Machine Learning Based Network Coverage Guidance System
With the advent of 4G, there has been a huge consumption of data and the availability of mobile networks has become paramount. Also, with the burst of network traffic based on user consumption, data availability and network anomalies have increased substantially. In this paper, we introduce a novel approach, to identify the regions that have poor network connectivity thereby providing feedback to both the service providers to improve the coverage as well as to the customers to choose the network judiciously. In addition to this, the solution enables customers to navigate to a better mobile network coverage area with stronger signal strength location using Machine Learning Clustering Algorithms, whilst deploying it as a Mobile Application. It also provides a dynamic visual representation of varying network strength and range across nearby geographical areas.
The growing demand for mobile network connectivity associated with increased smartphone ownership, greater mobile usage indoors and higher data rates are driving the evolution of mobile networks. Due to the annual increase in the number of cellular subscribers and the increase in competition with other network operators, there is a growing interest by the network operators to maximize the deployment of the network infrastructure to achieve maximum coverage. The definition of network infrastructure is not only limited to electronic components of the network but also the passive elements such as physical sites and towers that are required to operate the network. While the cellular subscribers do not directly perceive the composition or the configuration of the infrastructure, the throughput and latency of the mobile network infrastructure determine the user experience and therefore the network infrastructure and its deployment have been one of the key challenges faced by Mobile Network Operators (MNOs). Since network coverage is of utmost importance to the MNOs, one would expect the users to have a seamless experience with strong uniform network connectivity. However, this is not the case. The network coverage distribution in tall structures /large buildings is inconsistent and significant variations in signal strengths exist. With the increase in dependency on network connectivity and the need for high network speeds, the lack of consistent and strong signal strength is a growing concern.
In this paper, a unique approach to resolve the problems faced by the MNOs (identification of areas with weak signal strengths), as well as the problems faced by end-users (weak signal strengths), is presented.

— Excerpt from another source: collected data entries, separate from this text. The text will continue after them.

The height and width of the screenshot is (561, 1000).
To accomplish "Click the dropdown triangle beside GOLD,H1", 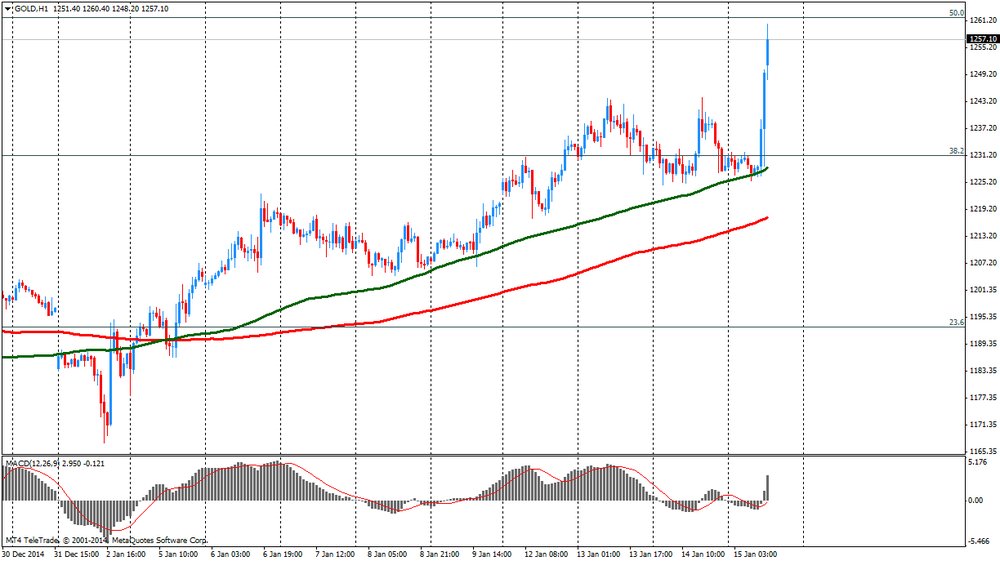I will click(6, 9).
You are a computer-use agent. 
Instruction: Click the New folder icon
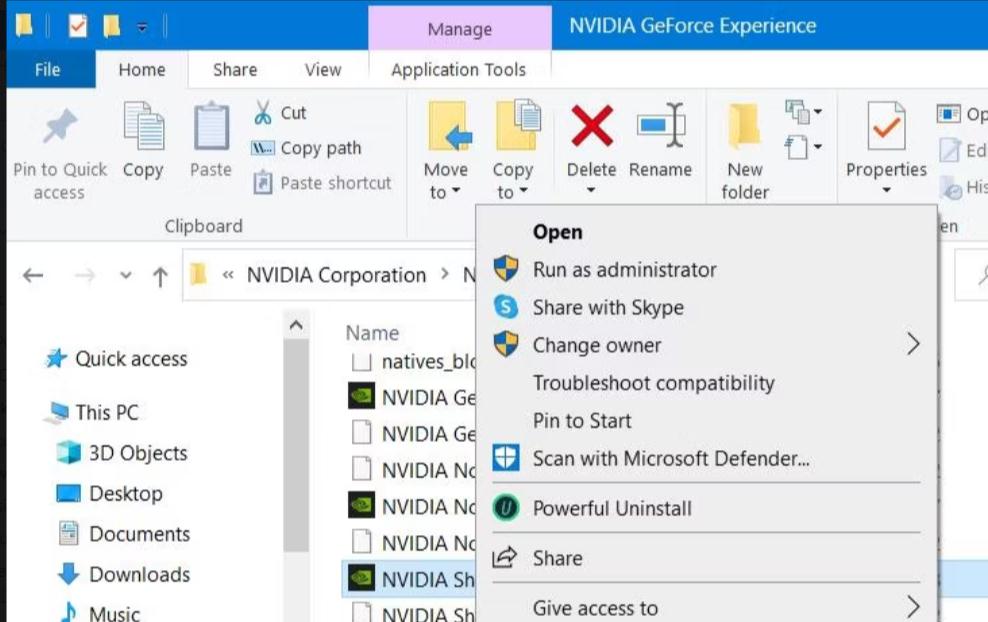(744, 127)
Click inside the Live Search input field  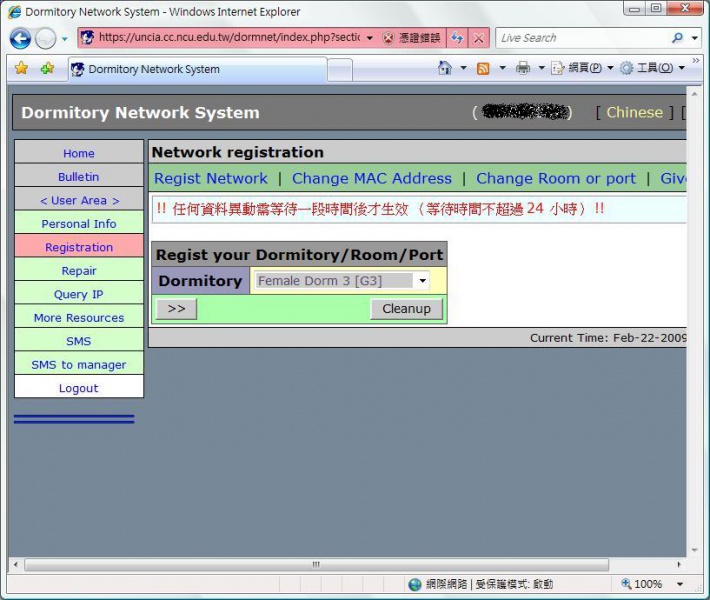coord(580,38)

With the help of a mobile application, network strength densities across a region are identified and 360-degree feedback on network conditions to both MNOs and end customers is provided. The solution presented in this paper enables the end-user to navigate to a location with a stronger mobile network and also provides a dynamic visual representation of varying network strength and range across nearby geographical areas. The dynamic visual representation of varying network strength is provided for the different kinds of MNOs that operate in a region. This enables the user to judiciously switch to an MNO with more uniform signal connectivity and also provides the MNOs a comparative view of the signal strengths of their competition.
Ii Related Works
Parallels can be drawn between this paper and the work done in Opensignal, in terms of deploying network strength-based heat-maps. The means of deploying heat-maps in Opensignal is one through a meticulous process of data collection and averaging. It deals with collecting billions of individual measurements every day, from over 100 million devices worldwide, per day. In addition to reaching such extensive limits of data collection, there exists a dependency on partner applications to collect said data, which aids the data collecting venture. An averaging metric is then applied onto this vast database, to produce heat-maps pertaining to a geographical location, and of a particular MNO. While this may be accurate owing to the sheer quantity of data collected, using a clustering model to attribute new data into pre-defined clusters and periodically updating the cluster metric itself, will definitely reduce complexity and be cheaper. Using such algorithms to fill in the blanks of the existing vast geography may be more efficient than trying to get every location’s detail, which essentially amounts to a brute force method. Another outlook is to use such algorithms on existing vast databases- such as the ones in Opensignals- which may be further added to accuracy while reducing complexity and cost.
Iii Problem Statement
Iii-a Poor Network Connectivity
The mobile network user faces the issue of poor internet connectivity multiple times in a day, in a particular area, due to various reasons – most of which are due to external factors such as physical obstruction, multiple reflections due to water bodies or tank chambers, weather at the given instant, etc. But more often than not, this network strength magnitude is not constant over an area; it is not even constant across the same building. There are points in the building where there is an evident increase in network strength. If there were a tangible way to deduce such geographical locations and direct the user towards the same, much of today’s day to day network-related issues could be solved to a good extent, with ease. For instance, by directing the user to a window, from inside a lift.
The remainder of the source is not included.